== Source text ==

The Court keeps trying to steal Coyote's power, but he isn't his power - even he talks about it as a separate thing. It belongs to him and I think is part of him, but he is a distinct entity, not a puddle of power. The Court also has been able to collect ether from the environment with their power stations - which makes me think it's a sort of natural energy.
Yet, it is also a place, or at least contains places, such as The Realm Of The Dead (they prefer ROTD). It isn't clear whether that place is solidified ether, or somewhere you can only reach if you use the ether, or what. I'm suspicious that both the ROTD and the place a psychopomp can take you are related, but perhaps not - they certainly don't seem to be the same thing! The place any psychopomp can reach by opening any door looks like your basic white, glowing afterlife. The ROTD has like offices and furniture and stuff. Coffins... Even if most of what people see there is illusion, there is clearly a there there.

===

- _Objective 1_: Edit the passage on Coyote and the ether from "The Court keeps" up to and including "of natural energy.", replacing "power stations" with "generators".
- _Objective 2_: In the passage on Coyote and the ether, what does the place a psychopomp can reach by opening any door look like?
- _Objective 3_: Extend the passage on Coyote and the ether beyond its final sentence.

== Data ==

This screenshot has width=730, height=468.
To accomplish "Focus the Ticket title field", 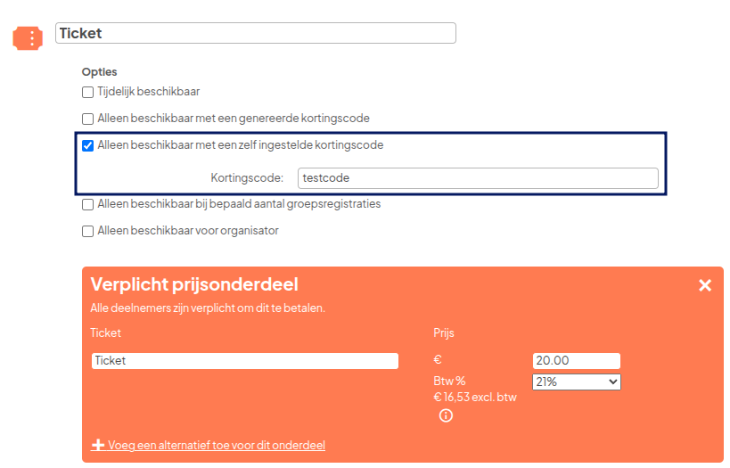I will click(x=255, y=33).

===
== Data ==

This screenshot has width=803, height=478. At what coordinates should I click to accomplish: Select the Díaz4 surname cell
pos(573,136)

===

- _Output 1_:
The Court keeps trying to steal Coyote's power, but he isn't his power - even he talks about it as a separate thing. It belongs to him and I think is part of him, but he is a distinct entity, not a puddle of power. The Court also has been able to collect ether from the environment with their generators - which makes me think it's a sort of natural energy.

- _Output 2_: It looks like a basic white, glowing afterlife.

- _Output 3_:
So I don't think it is the luminiferous ether, as it doesn't just fill in the empty places in space - it can be found in natural places (like untamed water). It can be collected, moved around, and used by those with the talent. It has characteristics of the luminiferous ether, yet it can also be treated as a liquid, but is generally immaterial and invisible. It has characteristics of mana, as it can be used to power abilities. Then there is the stuff Diego was able to do with it, which seems different than anything else we've seen (other than from Kat, of course).
What does this all add up to in the end? I do not know. Best guess - "life force".